Le sable, la guerre et Depardieu. C'est le vrai casting de cette épopée guerrière de Corneau qui va dépenser son budget faramineux comme jadis on investissait dans nos coins d'Afrique. Mais à construire des forts et à ne pas avoir besoin de construire de décors, le film oublie qu'il doit bel et bien construire des personnages et une intrigue qui aille au-delà des aléas historiques de ces combats sahariens menés avant la Première Guerre mondiale. Impatient de nous immerger dans une Mauritanie qu'il exhorte, conjointement à l'UNESCO, à protéger, il laisse Depardieu fabriquer son personnage, mais l'autre est trop à l'aise dans son uniforme de jeune lieutenant pour s'occuper d'une tâche qui revient à son supérieur le réalisateur.
Un film de trois heures est rarement mauvais, et Fort Saganne hérite en effet de la profondeur attendue en contrepartie.

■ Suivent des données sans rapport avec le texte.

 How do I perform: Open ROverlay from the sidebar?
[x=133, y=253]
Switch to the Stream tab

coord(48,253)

Les caractères finissent par se forger, mais ce n'est pas non plus grâce à Marceau ni Deneuve qui semblent coincées avec leur set d'expressions faciales toutes prêtes. Il y a si peu de scénario qu'on peine à se remémorer ce qui a pavé les longues minutes du visionnage, en-dehors des paysages et de cette guerre oubliée d'à peine un siècle où l'on changeait de continent afin de mourir pour son pays.

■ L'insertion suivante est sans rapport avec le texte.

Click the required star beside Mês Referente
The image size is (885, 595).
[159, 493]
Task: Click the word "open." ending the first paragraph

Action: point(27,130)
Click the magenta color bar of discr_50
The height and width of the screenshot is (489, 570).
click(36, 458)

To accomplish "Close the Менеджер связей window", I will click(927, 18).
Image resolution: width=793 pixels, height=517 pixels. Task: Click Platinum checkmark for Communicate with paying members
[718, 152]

Ce sont ces oasis qui rendent la traversée du désert plus que supportable, presque agréable, mais il faut vraiment attendre la partie finale pour avoir droit à quelques démonstrations d'un art véritable ; les contrastes qui se produisent entre le Sahara et les tranchées pluvieuses font un écho à cette paix retrouvée pendant si peu longtemps, et il faut bien créditer les sautes d'humeur d'un Depardieu qui donne à son personnage l'intérêt d'être un rebelle contre ses émotions, ses supérieurs et la raison même du film ; la guerre à l'ancienne mode. Alors oui, il est fort Saganne, mais il n'est pas aidé.